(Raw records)

• • • • •

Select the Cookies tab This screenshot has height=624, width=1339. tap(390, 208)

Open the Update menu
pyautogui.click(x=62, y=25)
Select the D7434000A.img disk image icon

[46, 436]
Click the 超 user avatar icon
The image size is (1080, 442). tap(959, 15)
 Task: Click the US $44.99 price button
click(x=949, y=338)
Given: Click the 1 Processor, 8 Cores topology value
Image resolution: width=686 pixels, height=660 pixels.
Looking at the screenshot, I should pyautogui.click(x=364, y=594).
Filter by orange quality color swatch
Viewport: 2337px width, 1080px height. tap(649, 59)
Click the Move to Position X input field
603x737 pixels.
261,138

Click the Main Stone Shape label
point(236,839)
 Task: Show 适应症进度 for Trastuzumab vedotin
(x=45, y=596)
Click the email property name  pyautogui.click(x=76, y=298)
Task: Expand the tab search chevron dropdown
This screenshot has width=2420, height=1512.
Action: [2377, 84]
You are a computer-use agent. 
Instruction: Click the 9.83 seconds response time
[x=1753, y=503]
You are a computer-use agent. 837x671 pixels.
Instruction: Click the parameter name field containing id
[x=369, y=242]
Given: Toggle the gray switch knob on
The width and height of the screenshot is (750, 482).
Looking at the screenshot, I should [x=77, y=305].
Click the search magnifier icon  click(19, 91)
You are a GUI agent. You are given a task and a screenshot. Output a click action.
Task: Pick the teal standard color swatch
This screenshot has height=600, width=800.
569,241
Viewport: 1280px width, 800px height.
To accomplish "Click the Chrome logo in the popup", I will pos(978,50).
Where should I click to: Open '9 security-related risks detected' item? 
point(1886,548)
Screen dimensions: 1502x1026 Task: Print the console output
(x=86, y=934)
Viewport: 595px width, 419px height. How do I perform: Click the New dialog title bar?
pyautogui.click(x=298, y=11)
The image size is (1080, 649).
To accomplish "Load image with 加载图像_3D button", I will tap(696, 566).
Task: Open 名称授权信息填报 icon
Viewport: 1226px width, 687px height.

• • • • •

* _The problem_
Report each line above that contains the string "Viewport". Treat uppercase and lowercase letters as distinct.

* _Task output_
Viewport: 2337px width, 1080px height. tap(649, 59)
Viewport: 1280px width, 800px height.
Viewport: 595px width, 419px height. How do I perform: Click the New dialog title bar?
Viewport: 1226px width, 687px height.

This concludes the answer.